What is being asked: Can you update the records starting with the line with "This screenshot has width=900, height=500." and going on through the line with "[1152, 854]", giving only those lines back with "checkbox" replaced by "tick box" and everything else unchanged?
#####
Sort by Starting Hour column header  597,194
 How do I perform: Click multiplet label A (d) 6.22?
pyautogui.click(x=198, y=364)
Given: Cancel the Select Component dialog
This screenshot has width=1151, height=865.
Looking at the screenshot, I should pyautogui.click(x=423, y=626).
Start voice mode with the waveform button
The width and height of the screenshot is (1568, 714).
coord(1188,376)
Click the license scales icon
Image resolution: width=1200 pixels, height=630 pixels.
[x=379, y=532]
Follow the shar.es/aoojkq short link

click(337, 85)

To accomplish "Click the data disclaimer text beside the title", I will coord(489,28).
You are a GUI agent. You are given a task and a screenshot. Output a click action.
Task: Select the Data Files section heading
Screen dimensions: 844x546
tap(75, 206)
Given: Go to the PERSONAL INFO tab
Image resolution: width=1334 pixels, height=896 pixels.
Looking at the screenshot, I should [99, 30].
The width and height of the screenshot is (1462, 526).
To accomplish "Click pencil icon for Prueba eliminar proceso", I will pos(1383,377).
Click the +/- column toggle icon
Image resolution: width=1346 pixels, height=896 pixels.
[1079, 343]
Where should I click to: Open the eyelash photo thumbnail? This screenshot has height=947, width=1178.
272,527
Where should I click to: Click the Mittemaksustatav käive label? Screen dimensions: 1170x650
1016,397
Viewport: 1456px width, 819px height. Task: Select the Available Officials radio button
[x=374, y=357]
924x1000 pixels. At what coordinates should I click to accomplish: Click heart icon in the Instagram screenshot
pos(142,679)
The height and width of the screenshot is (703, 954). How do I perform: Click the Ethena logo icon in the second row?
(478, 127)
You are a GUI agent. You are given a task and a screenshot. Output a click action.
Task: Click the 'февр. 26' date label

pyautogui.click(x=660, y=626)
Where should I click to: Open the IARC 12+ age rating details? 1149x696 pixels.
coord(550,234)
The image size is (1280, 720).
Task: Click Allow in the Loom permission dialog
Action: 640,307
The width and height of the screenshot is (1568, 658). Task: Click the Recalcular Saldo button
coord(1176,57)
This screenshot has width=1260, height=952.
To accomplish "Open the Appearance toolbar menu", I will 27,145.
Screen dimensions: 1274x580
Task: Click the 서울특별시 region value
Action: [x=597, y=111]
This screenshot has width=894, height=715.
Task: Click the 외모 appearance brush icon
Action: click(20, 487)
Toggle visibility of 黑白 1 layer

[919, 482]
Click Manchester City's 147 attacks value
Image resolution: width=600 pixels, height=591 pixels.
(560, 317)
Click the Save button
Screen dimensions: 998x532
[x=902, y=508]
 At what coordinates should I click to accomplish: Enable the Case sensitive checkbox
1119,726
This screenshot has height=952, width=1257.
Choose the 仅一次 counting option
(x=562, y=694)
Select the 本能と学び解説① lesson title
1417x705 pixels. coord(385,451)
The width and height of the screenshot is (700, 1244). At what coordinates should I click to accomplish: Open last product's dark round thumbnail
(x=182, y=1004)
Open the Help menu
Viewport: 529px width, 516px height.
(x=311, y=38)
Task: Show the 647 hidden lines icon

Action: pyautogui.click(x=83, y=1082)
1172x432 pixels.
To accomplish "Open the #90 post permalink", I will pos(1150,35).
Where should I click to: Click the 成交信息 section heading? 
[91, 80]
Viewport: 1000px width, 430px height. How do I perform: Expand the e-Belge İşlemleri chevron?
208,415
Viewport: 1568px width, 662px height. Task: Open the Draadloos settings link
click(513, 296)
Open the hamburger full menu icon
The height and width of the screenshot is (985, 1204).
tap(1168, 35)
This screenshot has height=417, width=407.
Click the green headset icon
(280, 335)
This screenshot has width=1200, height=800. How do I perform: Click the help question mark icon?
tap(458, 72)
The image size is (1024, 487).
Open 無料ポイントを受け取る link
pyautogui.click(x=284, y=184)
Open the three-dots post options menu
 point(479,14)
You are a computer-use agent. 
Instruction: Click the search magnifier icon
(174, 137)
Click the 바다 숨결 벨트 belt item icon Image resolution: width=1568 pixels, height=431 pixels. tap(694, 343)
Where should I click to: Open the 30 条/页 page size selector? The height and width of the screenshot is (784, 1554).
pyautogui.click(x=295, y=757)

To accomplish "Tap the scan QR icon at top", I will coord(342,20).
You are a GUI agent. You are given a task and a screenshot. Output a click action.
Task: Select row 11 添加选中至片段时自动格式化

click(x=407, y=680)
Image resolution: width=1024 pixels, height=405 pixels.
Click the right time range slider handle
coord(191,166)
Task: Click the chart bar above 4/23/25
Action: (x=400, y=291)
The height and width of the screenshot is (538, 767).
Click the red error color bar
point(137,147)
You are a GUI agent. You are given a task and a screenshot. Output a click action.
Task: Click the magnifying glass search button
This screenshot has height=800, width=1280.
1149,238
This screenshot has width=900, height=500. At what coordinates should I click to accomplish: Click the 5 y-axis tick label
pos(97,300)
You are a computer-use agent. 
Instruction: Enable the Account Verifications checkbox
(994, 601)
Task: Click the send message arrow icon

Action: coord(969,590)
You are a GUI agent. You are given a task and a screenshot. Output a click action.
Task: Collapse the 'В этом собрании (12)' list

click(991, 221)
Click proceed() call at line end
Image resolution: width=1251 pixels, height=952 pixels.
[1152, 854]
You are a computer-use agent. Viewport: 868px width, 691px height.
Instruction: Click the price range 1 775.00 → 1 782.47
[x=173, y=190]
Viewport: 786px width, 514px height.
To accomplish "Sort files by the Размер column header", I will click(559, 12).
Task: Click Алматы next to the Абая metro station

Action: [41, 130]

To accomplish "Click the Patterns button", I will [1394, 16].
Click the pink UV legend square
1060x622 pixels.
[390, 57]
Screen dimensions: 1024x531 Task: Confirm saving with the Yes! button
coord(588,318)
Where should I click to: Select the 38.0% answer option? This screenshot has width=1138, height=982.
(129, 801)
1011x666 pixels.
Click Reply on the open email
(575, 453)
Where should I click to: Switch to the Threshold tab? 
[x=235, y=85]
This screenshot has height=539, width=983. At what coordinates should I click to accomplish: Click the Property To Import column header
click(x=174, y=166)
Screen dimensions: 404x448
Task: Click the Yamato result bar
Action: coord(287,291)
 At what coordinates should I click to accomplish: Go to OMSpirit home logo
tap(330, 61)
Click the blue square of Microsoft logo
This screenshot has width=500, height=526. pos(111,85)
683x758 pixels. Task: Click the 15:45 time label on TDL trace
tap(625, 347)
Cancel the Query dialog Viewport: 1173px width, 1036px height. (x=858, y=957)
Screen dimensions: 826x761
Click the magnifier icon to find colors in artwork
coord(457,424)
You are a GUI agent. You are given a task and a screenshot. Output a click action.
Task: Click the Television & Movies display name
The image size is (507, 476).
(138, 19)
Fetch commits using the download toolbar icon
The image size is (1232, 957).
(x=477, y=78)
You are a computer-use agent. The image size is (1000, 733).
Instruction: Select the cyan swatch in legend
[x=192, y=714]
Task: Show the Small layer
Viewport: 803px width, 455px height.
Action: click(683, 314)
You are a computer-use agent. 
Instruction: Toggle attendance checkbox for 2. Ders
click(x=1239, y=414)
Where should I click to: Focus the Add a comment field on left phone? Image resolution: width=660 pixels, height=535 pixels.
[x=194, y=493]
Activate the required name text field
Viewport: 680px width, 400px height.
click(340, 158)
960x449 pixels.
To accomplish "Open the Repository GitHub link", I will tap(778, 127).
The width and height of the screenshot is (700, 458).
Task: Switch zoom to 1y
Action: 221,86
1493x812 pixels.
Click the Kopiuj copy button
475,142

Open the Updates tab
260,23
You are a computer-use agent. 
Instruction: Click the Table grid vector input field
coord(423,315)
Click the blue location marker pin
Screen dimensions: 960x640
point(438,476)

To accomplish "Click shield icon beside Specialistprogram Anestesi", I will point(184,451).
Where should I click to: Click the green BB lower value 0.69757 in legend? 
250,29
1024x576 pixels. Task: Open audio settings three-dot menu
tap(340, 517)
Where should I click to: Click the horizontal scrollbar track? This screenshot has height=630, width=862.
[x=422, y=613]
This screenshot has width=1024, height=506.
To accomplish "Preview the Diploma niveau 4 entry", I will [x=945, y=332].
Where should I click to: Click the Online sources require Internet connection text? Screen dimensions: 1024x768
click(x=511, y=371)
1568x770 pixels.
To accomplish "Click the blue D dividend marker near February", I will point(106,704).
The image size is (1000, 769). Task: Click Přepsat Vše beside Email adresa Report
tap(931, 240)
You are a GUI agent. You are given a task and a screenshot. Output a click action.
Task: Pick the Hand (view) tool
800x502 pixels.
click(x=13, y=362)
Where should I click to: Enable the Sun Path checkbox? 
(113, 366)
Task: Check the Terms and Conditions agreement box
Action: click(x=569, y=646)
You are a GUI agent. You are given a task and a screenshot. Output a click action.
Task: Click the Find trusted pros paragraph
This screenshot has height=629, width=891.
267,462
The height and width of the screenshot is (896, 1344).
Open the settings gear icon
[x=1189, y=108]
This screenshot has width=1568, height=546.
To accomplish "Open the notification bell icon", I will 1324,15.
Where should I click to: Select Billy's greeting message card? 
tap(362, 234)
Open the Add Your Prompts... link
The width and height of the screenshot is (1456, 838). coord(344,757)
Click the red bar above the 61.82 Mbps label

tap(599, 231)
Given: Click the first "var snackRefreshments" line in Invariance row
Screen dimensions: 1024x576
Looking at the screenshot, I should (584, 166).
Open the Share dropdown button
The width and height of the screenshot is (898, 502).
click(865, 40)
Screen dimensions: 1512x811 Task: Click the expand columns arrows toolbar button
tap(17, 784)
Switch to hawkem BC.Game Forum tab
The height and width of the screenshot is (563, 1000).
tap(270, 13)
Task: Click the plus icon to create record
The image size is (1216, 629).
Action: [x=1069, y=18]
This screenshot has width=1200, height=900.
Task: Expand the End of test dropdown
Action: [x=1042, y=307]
#####
Full answer:
This screenshot has width=900, height=500. At what coordinates should I click to accomplish: Click the 5 y-axis tick label
pos(97,300)
You are a computer-use agent. 
Instruction: Enable the Account Verifications tick box
(994, 601)
Task: Click the send message arrow icon

Action: coord(969,590)
You are a GUI agent. You are given a task and a screenshot. Output a click action.
Task: Collapse the 'В этом собрании (12)' list

click(991, 221)
Click proceed() call at line end
Image resolution: width=1251 pixels, height=952 pixels.
[1152, 854]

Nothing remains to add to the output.